▸ **Dataset records**
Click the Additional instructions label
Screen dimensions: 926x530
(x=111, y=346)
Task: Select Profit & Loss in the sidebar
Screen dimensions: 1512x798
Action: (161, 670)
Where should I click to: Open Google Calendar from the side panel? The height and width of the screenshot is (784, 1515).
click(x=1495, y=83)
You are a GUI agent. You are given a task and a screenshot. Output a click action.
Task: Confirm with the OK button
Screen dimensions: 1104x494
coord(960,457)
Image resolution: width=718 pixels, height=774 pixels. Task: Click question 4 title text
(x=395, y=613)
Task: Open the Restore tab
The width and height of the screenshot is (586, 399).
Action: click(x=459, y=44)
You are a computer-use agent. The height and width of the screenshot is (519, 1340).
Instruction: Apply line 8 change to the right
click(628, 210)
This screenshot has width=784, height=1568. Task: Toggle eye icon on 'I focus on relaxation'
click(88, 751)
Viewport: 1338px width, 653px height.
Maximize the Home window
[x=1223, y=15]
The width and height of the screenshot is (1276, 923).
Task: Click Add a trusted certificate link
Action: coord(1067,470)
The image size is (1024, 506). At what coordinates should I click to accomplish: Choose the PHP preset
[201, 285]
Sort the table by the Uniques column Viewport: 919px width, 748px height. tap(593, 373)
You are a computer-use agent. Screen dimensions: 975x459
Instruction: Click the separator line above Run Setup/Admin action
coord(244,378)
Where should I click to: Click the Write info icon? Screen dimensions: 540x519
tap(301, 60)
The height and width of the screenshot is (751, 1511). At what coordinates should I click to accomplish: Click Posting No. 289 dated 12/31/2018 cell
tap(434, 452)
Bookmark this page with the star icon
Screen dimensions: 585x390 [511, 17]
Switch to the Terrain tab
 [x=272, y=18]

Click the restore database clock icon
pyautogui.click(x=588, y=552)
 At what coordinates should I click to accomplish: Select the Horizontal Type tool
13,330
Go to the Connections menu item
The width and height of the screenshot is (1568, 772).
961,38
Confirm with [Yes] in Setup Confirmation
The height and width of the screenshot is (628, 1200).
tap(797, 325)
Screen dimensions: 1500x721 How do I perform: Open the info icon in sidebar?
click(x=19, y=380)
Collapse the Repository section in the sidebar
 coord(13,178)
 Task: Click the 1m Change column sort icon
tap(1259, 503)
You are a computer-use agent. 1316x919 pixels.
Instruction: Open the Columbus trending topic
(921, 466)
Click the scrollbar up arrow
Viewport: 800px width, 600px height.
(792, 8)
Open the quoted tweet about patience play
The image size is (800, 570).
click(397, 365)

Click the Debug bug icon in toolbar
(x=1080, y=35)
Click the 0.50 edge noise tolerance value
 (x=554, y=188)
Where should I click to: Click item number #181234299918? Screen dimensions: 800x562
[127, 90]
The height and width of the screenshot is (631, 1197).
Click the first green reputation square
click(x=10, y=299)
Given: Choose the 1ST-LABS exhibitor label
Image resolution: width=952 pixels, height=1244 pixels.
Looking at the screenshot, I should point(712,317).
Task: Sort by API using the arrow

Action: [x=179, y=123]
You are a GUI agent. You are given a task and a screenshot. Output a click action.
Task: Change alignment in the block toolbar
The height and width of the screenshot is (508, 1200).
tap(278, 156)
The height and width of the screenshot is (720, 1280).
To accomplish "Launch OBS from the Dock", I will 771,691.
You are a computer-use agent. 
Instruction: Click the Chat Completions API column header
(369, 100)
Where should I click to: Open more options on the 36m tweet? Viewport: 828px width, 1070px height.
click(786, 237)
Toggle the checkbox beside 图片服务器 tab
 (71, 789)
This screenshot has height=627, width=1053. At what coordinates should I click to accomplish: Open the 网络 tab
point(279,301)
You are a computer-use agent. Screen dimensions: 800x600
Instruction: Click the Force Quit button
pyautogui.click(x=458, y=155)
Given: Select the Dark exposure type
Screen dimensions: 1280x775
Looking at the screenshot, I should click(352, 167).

▸ **Goal**
Lay out each line of all the items above as a numbered list, leaving out any blank lines.

▸ **Correct answer**
1. Click the Additional instructions label
2. Screen dimensions: 926x530
3. (x=111, y=346)
4. Task: Select Profit & Loss in the sidebar
5. Screen dimensions: 1512x798
6. Action: (161, 670)
7. Where should I click to: Open Google Calendar from the side panel? The height and width of the screenshot is (784, 1515).
8. click(x=1495, y=83)
9. You are a GUI agent. You are given a task and a screenshot. Output a click action.
10. Task: Confirm with the OK button
11. Screen dimensions: 1104x494
12. coord(960,457)
13. Image resolution: width=718 pixels, height=774 pixels. Task: Click question 4 title text
14. (x=395, y=613)
15. Task: Open the Restore tab
16. The width and height of the screenshot is (586, 399).
17. Action: click(x=459, y=44)
18. You are a computer-use agent. The height and width of the screenshot is (519, 1340).
19. Instruction: Apply line 8 change to the right
20. click(628, 210)
21. This screenshot has width=784, height=1568. Task: Toggle eye icon on 'I focus on relaxation'
22. click(88, 751)
23. Viewport: 1338px width, 653px height.
24. Maximize the Home window
25. [x=1223, y=15]
26. The width and height of the screenshot is (1276, 923).
27. Task: Click Add a trusted certificate link
28. Action: coord(1067,470)
29. The image size is (1024, 506). At what coordinates should I click to accomplish: Choose the PHP preset
30. [201, 285]
31. Sort the table by the Uniques column Viewport: 919px width, 748px height. tap(593, 373)
32. You are a computer-use agent. Screen dimensions: 975x459
33. Instruction: Click the separator line above Run Setup/Admin action
34. coord(244,378)
35. Where should I click to: Click the Write info icon? Screen dimensions: 540x519
36. tap(301, 60)
37. The height and width of the screenshot is (751, 1511). At what coordinates should I click to accomplish: Click Posting No. 289 dated 12/31/2018 cell
38. tap(434, 452)
39. Bookmark this page with the star icon
40. Screen dimensions: 585x390 [511, 17]
41. Switch to the Terrain tab
42.  [x=272, y=18]
43. Click the restore database clock icon
44. pyautogui.click(x=588, y=552)
45.  At what coordinates should I click to accomplish: Select the Horizontal Type tool
46. 13,330
47. Go to the Connections menu item
48. The width and height of the screenshot is (1568, 772).
49. 961,38
50. Confirm with [Yes] in Setup Confirmation
51. The height and width of the screenshot is (628, 1200).
52. tap(797, 325)
53. Screen dimensions: 1500x721 How do I perform: Open the info icon in sidebar?
54. click(x=19, y=380)
55. Collapse the Repository section in the sidebar
56.  coord(13,178)
57.  Task: Click the 1m Change column sort icon
58. tap(1259, 503)
59. You are a computer-use agent. 1316x919 pixels.
60. Instruction: Open the Columbus trending topic
61. (921, 466)
62. Click the scrollbar up arrow
63. Viewport: 800px width, 600px height.
64. (792, 8)
65. Open the quoted tweet about patience play
66. The image size is (800, 570).
67. click(397, 365)
68. Click the Debug bug icon in toolbar
69. (x=1080, y=35)
70. Click the 0.50 edge noise tolerance value
71.  (x=554, y=188)
72. Where should I click to: Click item number #181234299918? Screen dimensions: 800x562
73. [127, 90]
74. The height and width of the screenshot is (631, 1197).
75. Click the first green reputation square
76. click(x=10, y=299)
77. Given: Choose the 1ST-LABS exhibitor label
78. Image resolution: width=952 pixels, height=1244 pixels.
79. Looking at the screenshot, I should point(712,317).
80. Task: Sort by API using the arrow
81. Action: [x=179, y=123]
82. You are a GUI agent. You are given a task and a screenshot. Output a click action.
83. Task: Change alignment in the block toolbar
84. The height and width of the screenshot is (508, 1200).
85. tap(278, 156)
86. The height and width of the screenshot is (720, 1280).
87. To accomplish "Launch OBS from the Dock", I will 771,691.
88. You are a computer-use agent. 
89. Instruction: Click the Chat Completions API column header
90. (369, 100)
91. Where should I click to: Open more options on the 36m tweet? Viewport: 828px width, 1070px height.
92. click(786, 237)
93. Toggle the checkbox beside 图片服务器 tab
94.  (71, 789)
95. This screenshot has height=627, width=1053. At what coordinates should I click to accomplish: Open the 网络 tab
96. point(279,301)
97. You are a computer-use agent. Screen dimensions: 800x600
98. Instruction: Click the Force Quit button
99. pyautogui.click(x=458, y=155)
100. Given: Select the Dark exposure type
101. Screen dimensions: 1280x775
102. Looking at the screenshot, I should click(352, 167).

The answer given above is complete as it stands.